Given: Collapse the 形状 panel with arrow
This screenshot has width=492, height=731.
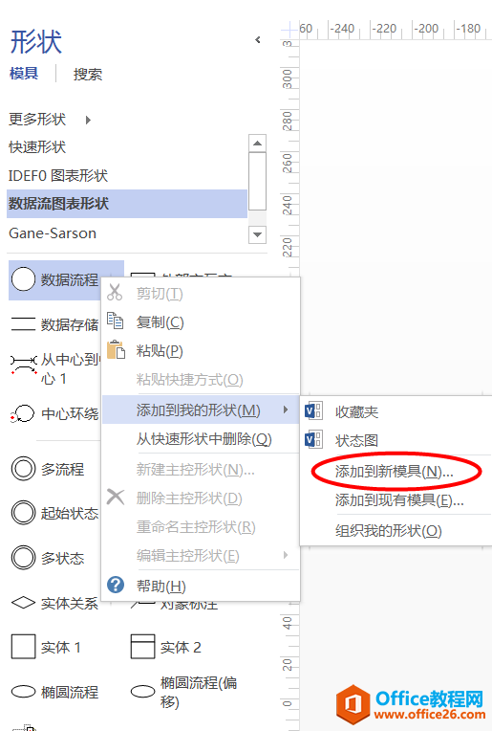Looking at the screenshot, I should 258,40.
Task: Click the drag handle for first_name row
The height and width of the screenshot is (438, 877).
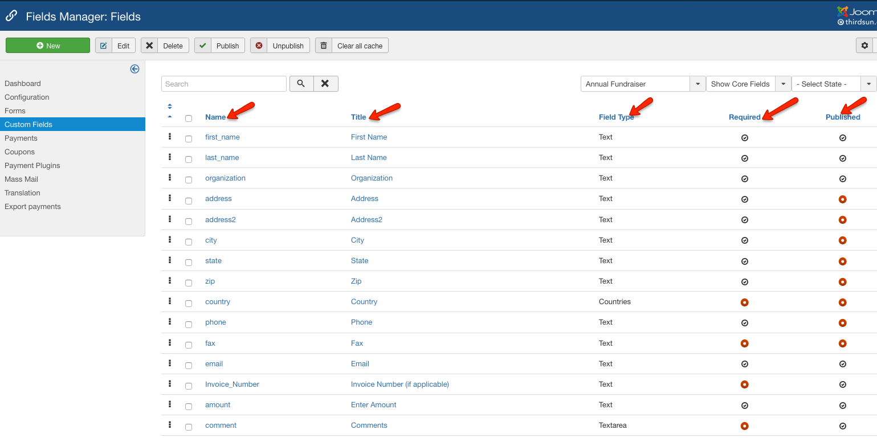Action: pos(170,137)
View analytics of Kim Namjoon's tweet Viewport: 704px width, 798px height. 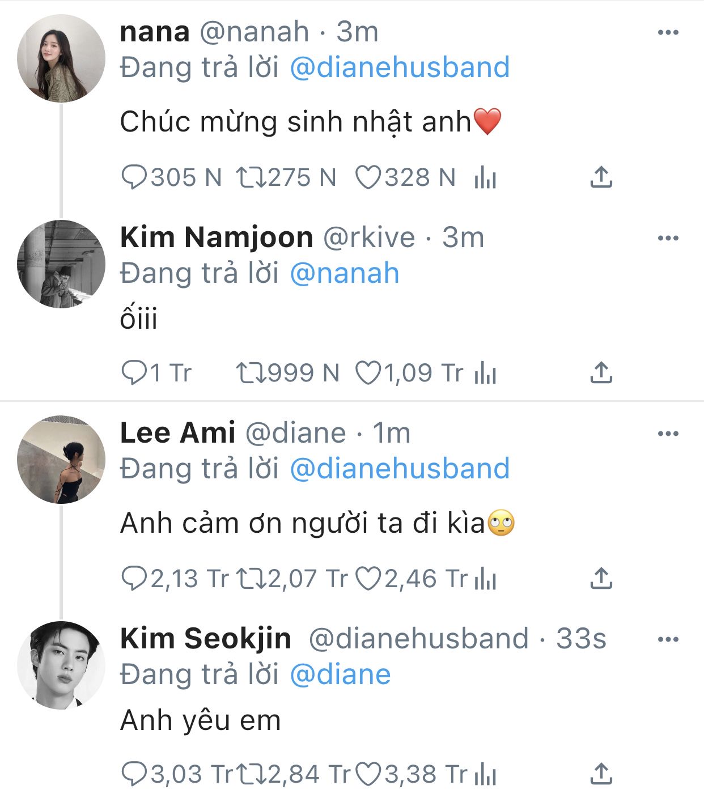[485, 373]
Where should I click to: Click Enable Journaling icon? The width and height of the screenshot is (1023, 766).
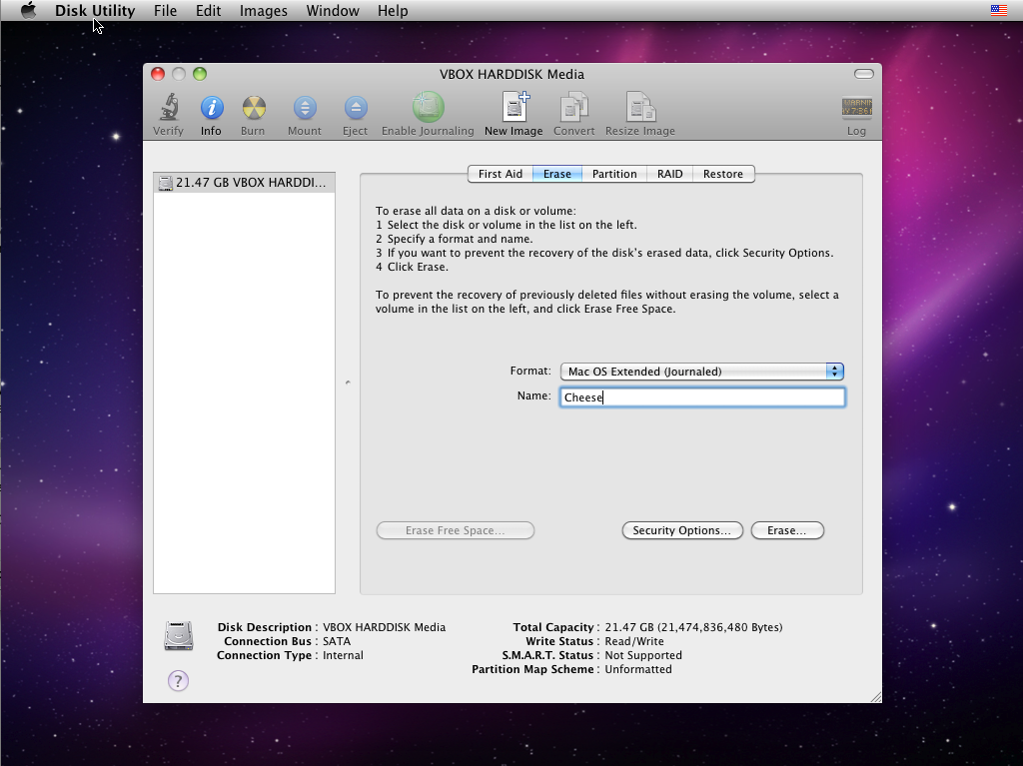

### WORK REQUIRED
Identify the lines of the data that contain the word "Click". Copy each of them.

### ANSWER
Task: Click the drag handle for first_name row
Where should I click to: Click Enable Journaling icon? The width and height of the screenshot is (1023, 766).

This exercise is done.